Then she discovered that her commute to work became pleasurable if she, too, listened to audiobooks. Long books were particularly good--Hugo’s LES MISÉRABLES, for instance, or A HISTORY OF THE WORLD, by Andrew Marr.

Finally, she wrote her own book, named it THE HOUSE AT THE EDGE OF NIGHT, and an audiobook was made of it. Her very own audiobook.

When Penguin Random House Audio asked whom she’d like as the narrator, she thought, “This is the first time I’ve had an audiobook. I mustn’t ask for someone specific.” So, instead of requesting Edoardo Ballerini, whose work she loves, she wrote a convoluted email asking for “an old-fashioned storyteller who could do all the characters and changes in eras, and who is comfortable with Italian words.”

In reply, the producers said they’d hired Edoardo Ballerini. She told them that was “brilliant.”

While THE HOUSE AT THE EDGE OF NIGHT is Banner’s first audiobook, it’s actually her fourth book. Her first three, all YA fantasy novels, were written and published when she herself was a young adult. “I’m lucky to have had what amounted to a ten-year apprenticeship,” she says. “Being taken seriously, working with an editor, watching my work pulled apart, and being told that I could make it better was invaluable.”

After her third book, she found that she’d written herself out. So she went off to university and trained as a teacher, not sure if she’d ever pick up the proverbial pen again. Instead, she taught English and literacy in a small ex-mining town, lived in another small town, married an Italian, and visited small Italian towns. When the 2012 financial crisis hit, it devastated the communities she’d come to know.

“There’s a story here,” she thought. Not a business-oriented book, but the tale of life in a small place on the edge of Europe, a place buffeted repeatedly by the winds of big historical change.
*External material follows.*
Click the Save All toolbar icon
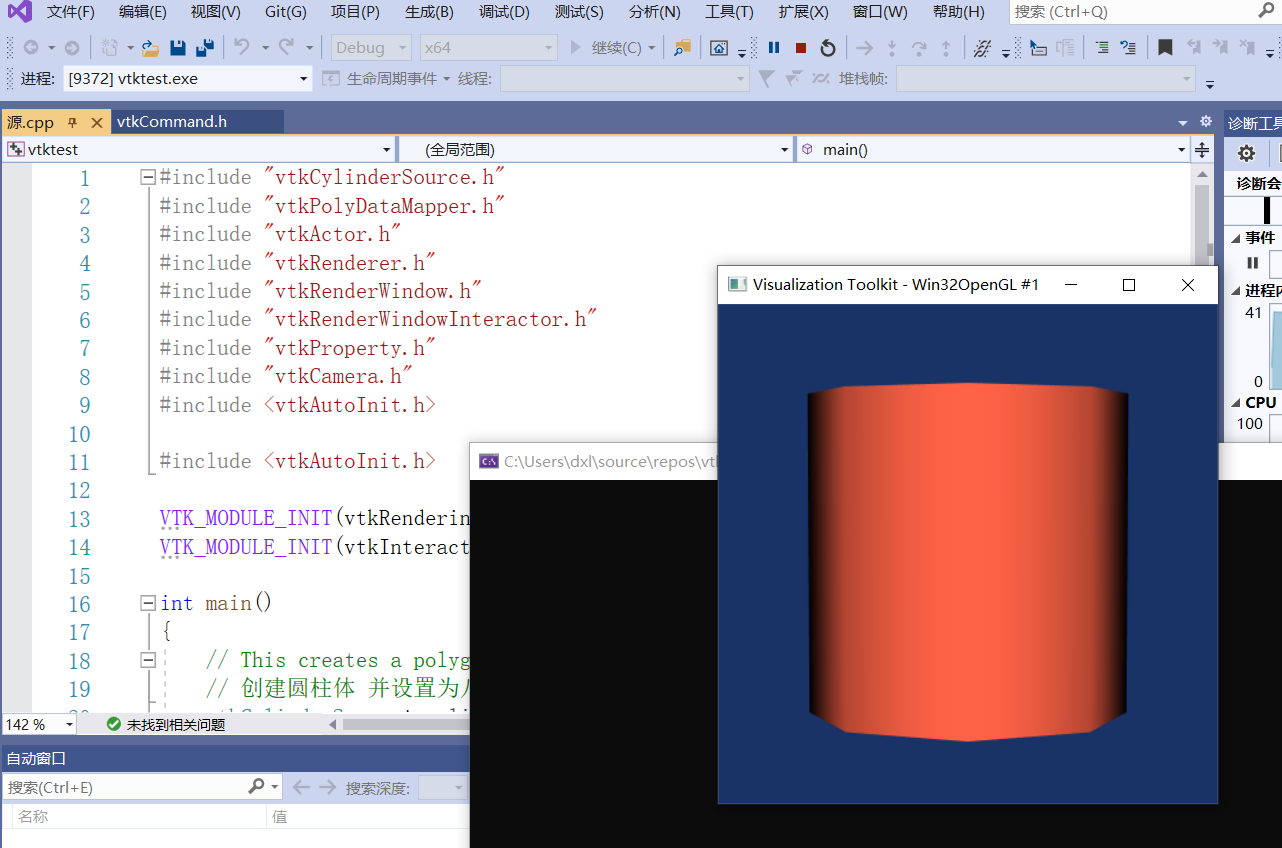Viewport: 1282px width, 848px height. pos(205,47)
“As I planned the book, I wondered what kind of voice would do the story justice,” she says. “I wanted the style to reflect the way the characters think. I was influenced by how the children where I taught have these bodies of legends that they tell about things that happened a long time ago, and things that happened last week.”
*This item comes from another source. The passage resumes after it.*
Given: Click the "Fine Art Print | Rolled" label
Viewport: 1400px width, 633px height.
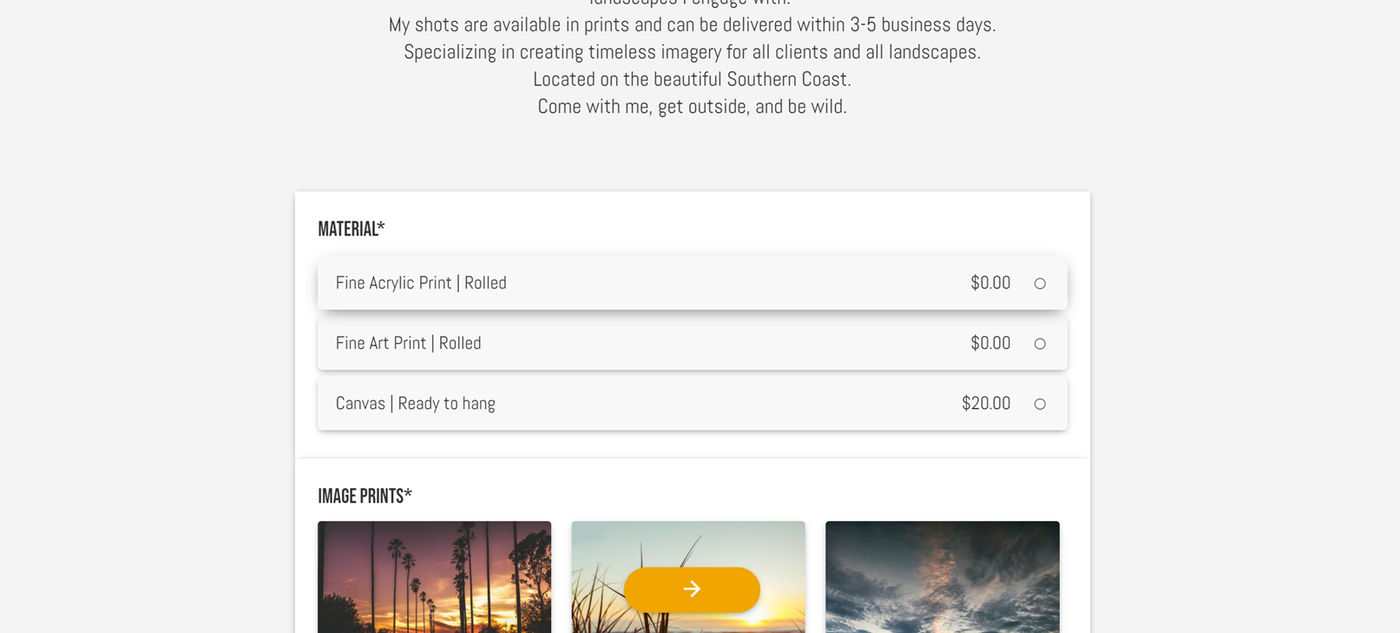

Pondering this, she rediscovered the magical-realist writers--Salman Rushdie, Isabel Allende, Gabriel Garcia Marquez, and others. “Here was a way of writing about history that isn’t an empirical, logical record of what happened. Instead, it is the story we tell about history as it happens to us--the personal, alternative history.”

Writing in northern England, she gained distance and perspective by setting the novel on fictional Castellamare Island, off the coast of Sicily. It isn’t a real place, but it is realistic. “I wanted it to feel specific and Mediterranean, so that the reader would almost look it up on a map, but not quite.”

Having modeled on the oral storytelling tradition, Banner always heard the novel as a reading-aloud experience. She laughs, “I even created most of the dialogue aloud, first in Italian, then in English. It probably worried my neighbors as I walked by!”

Speaking aloud brings us back to the audiobook.

When the audiobook CDs arrived, Banner was excited and understandably nervous. She decided to listen to just enough of it to “hear what Ballerini had done.” However, once she began, she couldn’t stop.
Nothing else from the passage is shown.